Epicortical responses show similar tuning but smaller receptive fields than intracortical recordings
As a next step, we investigated responses to different types of sensory stimuli as well as the mapping of intracortical response properties to epicortical activity. We compared multiunit signals from all ECoG contacts and all intracortical channels that showed a receptive field. If the transfer from intracortical to epicortical spike rates involves spatial averaging (as expected for the size of our ECoG electrode contacts) or nonlinearities (as might result from intracortical spike synchrony) this might affect the degree to which information on sensory stimuli may be preserved or diminished in epicortical signals. To address this, we investigated whether receptive field size and direction tuning in early visual areas, as well as frequency tuning in primary auditory cortex were preserved in the epicortical data.
If retinotopy was blurred by superposition of spatially distinct receptive fields, the resulting epicortical receptive fields should be substantially broader.
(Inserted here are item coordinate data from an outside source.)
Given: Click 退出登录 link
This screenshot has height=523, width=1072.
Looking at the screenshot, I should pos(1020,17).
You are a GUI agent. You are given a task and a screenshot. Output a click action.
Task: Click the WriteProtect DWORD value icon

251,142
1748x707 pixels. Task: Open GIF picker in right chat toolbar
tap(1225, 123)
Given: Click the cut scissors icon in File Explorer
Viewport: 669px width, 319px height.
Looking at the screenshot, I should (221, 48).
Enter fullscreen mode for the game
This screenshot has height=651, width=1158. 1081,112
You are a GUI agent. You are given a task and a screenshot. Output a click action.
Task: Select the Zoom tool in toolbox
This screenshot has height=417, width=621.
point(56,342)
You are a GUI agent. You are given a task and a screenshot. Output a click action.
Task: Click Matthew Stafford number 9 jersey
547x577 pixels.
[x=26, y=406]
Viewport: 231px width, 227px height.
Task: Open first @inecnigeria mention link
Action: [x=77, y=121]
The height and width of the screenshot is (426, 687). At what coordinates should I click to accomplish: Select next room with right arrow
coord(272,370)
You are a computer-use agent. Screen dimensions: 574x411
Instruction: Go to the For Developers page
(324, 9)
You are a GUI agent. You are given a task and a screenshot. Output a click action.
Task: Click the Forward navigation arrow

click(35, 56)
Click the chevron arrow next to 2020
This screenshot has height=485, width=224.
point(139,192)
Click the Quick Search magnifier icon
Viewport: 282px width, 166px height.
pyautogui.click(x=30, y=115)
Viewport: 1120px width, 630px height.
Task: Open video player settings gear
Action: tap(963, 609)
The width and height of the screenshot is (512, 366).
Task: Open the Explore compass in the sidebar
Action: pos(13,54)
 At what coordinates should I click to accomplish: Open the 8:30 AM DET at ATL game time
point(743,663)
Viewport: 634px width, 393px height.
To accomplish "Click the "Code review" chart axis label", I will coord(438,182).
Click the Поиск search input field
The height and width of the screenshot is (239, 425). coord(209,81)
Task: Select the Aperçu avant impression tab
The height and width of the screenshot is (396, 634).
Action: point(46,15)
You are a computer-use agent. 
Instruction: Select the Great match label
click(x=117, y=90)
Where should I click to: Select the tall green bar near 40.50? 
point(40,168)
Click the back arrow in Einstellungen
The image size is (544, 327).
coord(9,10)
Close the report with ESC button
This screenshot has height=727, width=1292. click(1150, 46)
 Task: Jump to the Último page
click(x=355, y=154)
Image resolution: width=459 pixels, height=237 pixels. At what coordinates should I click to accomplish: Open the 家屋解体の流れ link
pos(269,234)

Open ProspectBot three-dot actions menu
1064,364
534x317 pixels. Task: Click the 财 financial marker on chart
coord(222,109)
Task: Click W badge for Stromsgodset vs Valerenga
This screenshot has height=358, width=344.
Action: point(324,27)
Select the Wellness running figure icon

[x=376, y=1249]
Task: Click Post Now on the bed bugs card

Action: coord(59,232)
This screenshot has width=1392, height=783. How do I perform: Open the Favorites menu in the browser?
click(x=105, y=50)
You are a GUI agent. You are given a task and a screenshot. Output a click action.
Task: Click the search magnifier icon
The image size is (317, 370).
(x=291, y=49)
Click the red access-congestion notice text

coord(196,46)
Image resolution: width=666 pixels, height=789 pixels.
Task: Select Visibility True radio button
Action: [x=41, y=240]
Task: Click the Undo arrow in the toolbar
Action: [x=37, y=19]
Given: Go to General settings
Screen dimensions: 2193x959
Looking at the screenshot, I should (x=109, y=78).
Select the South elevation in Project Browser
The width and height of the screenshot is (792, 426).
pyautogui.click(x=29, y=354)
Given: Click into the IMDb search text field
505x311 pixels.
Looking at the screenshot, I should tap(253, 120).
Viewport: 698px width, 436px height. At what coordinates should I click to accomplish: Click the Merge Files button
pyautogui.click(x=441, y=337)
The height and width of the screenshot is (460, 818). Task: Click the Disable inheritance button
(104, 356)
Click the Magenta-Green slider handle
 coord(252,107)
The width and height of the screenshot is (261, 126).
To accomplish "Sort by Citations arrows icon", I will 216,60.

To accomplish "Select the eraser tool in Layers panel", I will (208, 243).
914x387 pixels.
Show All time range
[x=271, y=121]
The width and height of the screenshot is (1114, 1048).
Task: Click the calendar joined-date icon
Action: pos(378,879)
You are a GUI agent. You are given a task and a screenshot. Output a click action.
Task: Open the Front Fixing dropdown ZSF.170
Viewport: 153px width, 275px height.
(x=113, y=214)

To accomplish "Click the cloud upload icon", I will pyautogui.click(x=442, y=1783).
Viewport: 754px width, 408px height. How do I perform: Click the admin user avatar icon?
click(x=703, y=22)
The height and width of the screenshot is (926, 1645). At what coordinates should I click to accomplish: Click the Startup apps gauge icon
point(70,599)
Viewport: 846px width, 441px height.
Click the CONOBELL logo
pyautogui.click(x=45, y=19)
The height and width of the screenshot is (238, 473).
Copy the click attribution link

Interestingly, we found that receptive fields of epicortical multiunit activity were significantly smaller in diameter (full width at half maximum) compared to the intracortical receptive fields (Nintra= 78, Nepi= 72, Wilcoxon test, p< 0.0001; Fig 2A,B,D). To quantify the strength of directional tuning, response contrasts for gratings presented in four movement directions were calculated. For each recording location we calculated a mean modulation-index, reflecting the contrast between strongest and weakest responses, as a measure of directional sensitivity. Across populations of epi- and intracortical recordings we found no significant difference between both groups (Fig 2D).
Fig 2C juxtaposes patterns of tonotopical (pure tone frequency) tuning in epi-vs. intracortical measurements. Similar to visual receptive fields, differences in auditory tuning between epicortical and intracortical spiking should reflect the degree of blur in the epicortical signal. Tuning widths (in octaves) in the intracortical data tended to be slightly narrower but the difference did not reach statistical significance. The auditory tuning curves mostly resembled their intracortical counterparts in shape, but observations of double peaks in epicortical tuning profiles suggest that occasional superposition of two or more single-peak curves could explain the trend toward higher half-maximum bandwidths on average (Fig 2A,C,D).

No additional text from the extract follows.